--- Recorded information Enclosed Below ---

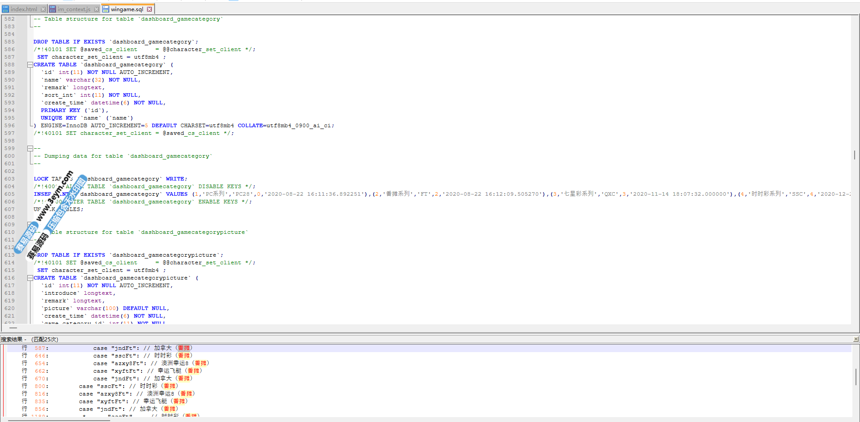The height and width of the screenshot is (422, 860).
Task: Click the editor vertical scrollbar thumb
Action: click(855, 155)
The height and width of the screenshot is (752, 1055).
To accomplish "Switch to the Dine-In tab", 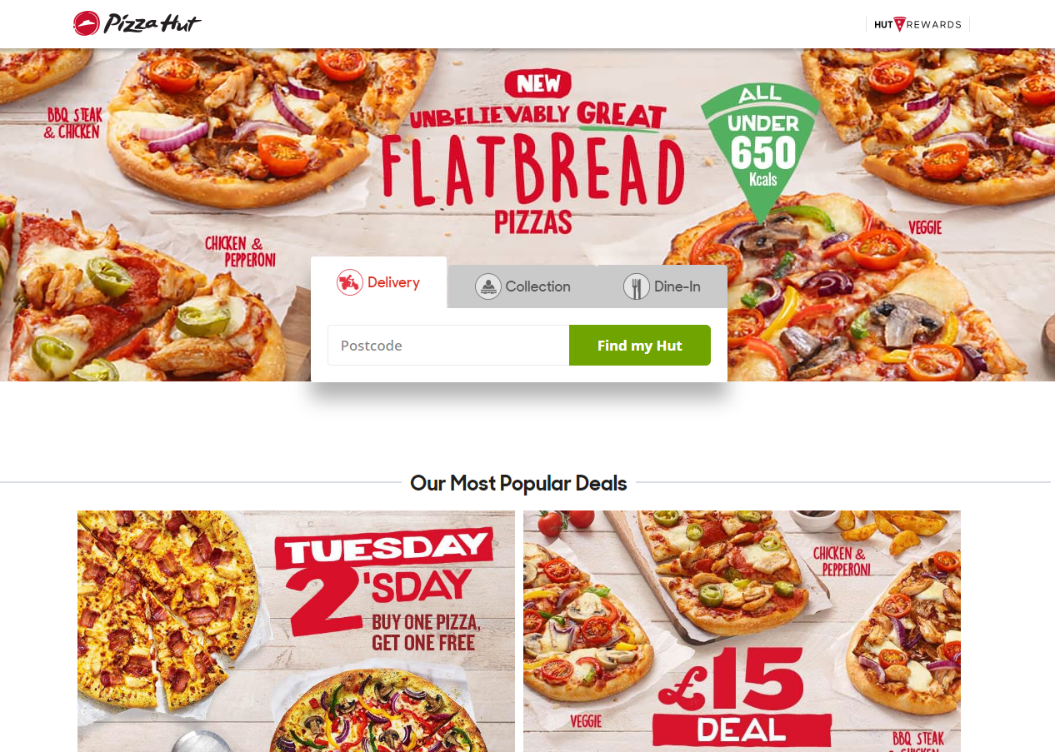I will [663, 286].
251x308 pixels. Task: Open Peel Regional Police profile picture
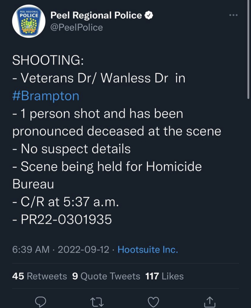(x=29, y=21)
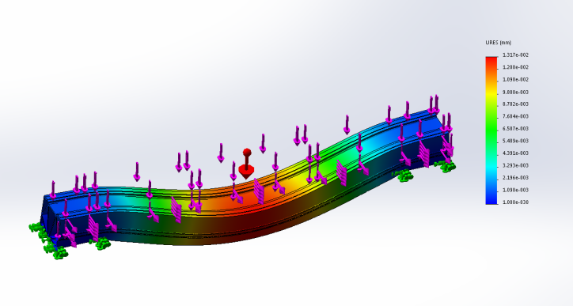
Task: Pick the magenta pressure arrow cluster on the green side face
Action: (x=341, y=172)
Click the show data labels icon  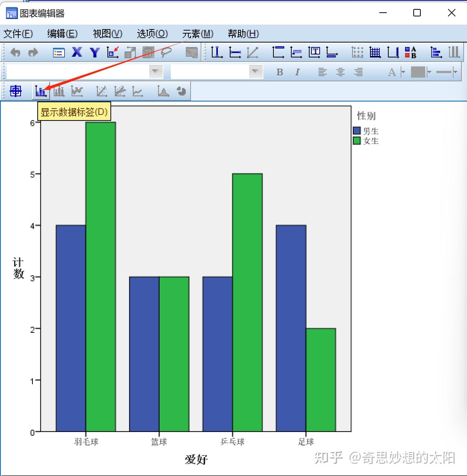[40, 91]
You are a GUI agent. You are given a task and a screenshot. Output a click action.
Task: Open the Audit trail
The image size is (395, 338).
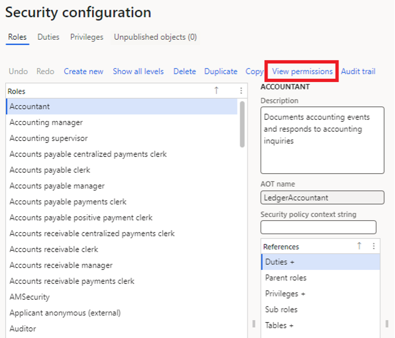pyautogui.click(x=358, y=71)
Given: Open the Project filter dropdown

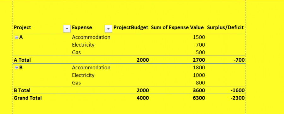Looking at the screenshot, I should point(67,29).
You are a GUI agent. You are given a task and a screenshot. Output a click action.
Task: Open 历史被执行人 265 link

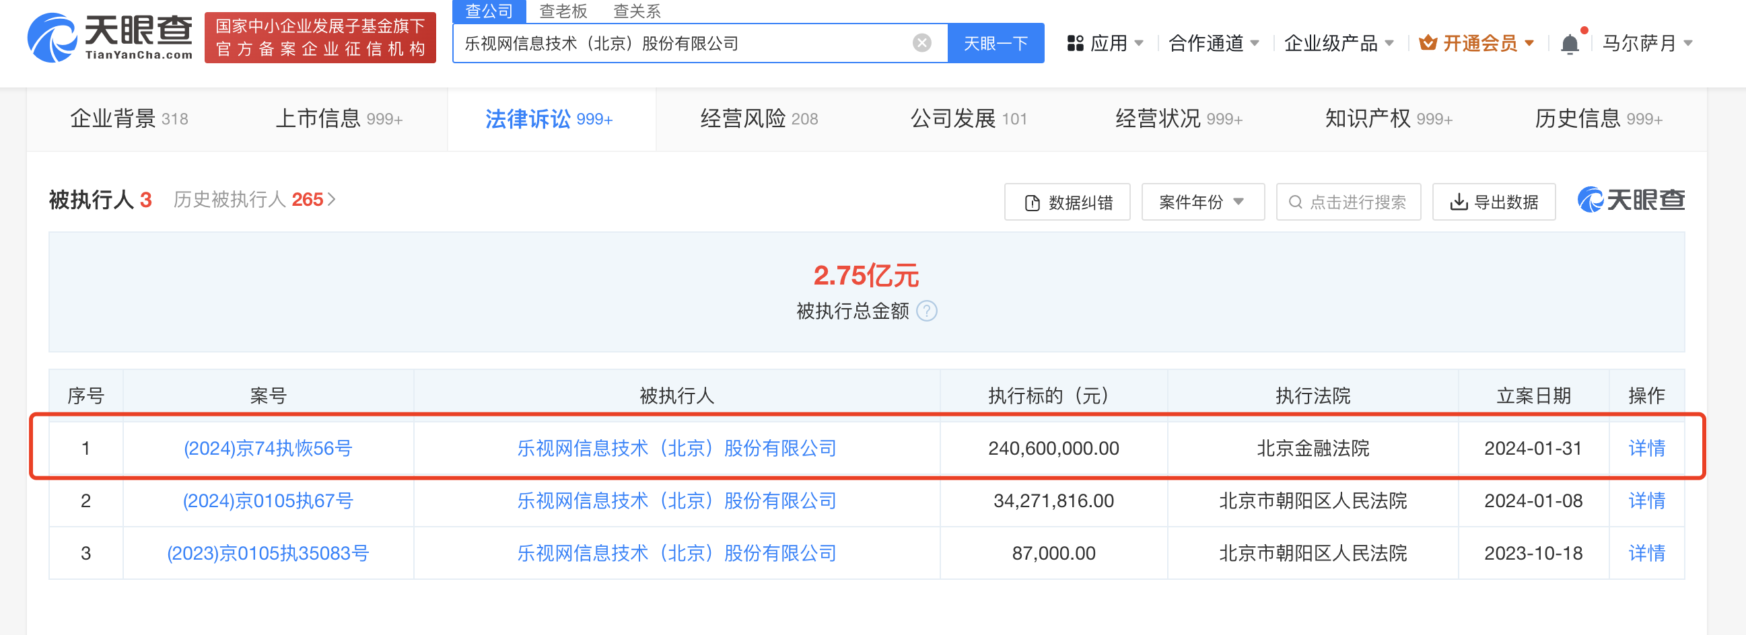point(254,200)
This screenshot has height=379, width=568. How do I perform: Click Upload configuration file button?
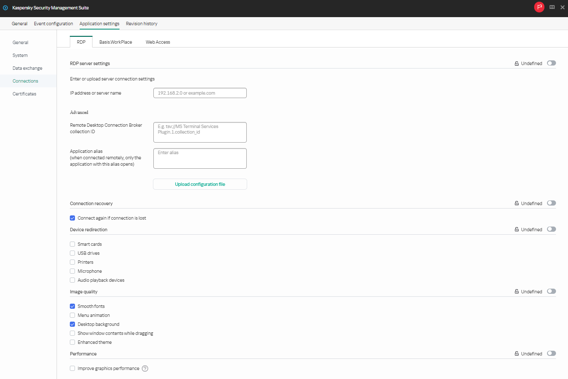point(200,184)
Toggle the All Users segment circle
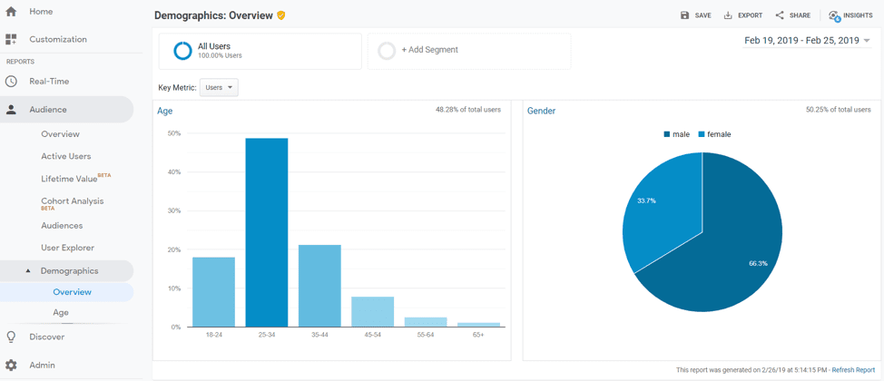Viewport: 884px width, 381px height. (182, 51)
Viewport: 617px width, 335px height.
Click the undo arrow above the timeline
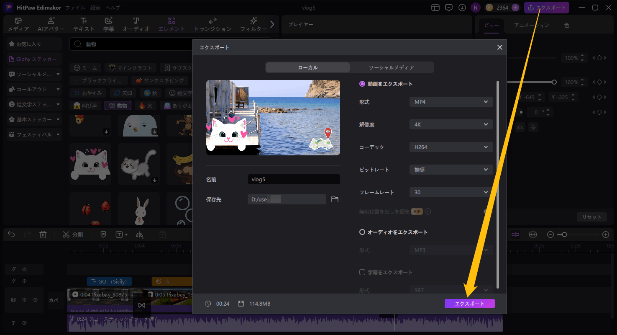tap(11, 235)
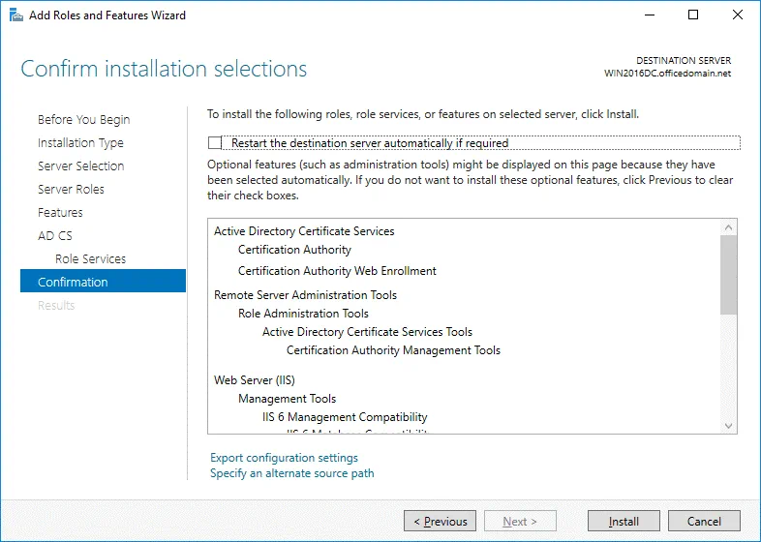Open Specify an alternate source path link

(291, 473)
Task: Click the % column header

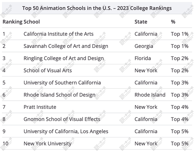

--- End of Enclosed Recorded information ---

Exercise directions:
Every line from the one with "This screenshot has" through the end of the records above belongs in the answer, copied exactly; no picture does.

Task answer:
This screenshot has height=379, width=568. How do I perform: Click Upload configuration file button?
point(200,184)
Toggle the All Users segment circle
Viewport: 884px width, 381px height. (182, 51)
Viewport: 617px width, 335px height.
Click the undo arrow above the timeline
tap(11, 235)
Open Specify an alternate source path link

(291, 473)
Task: Click the % column header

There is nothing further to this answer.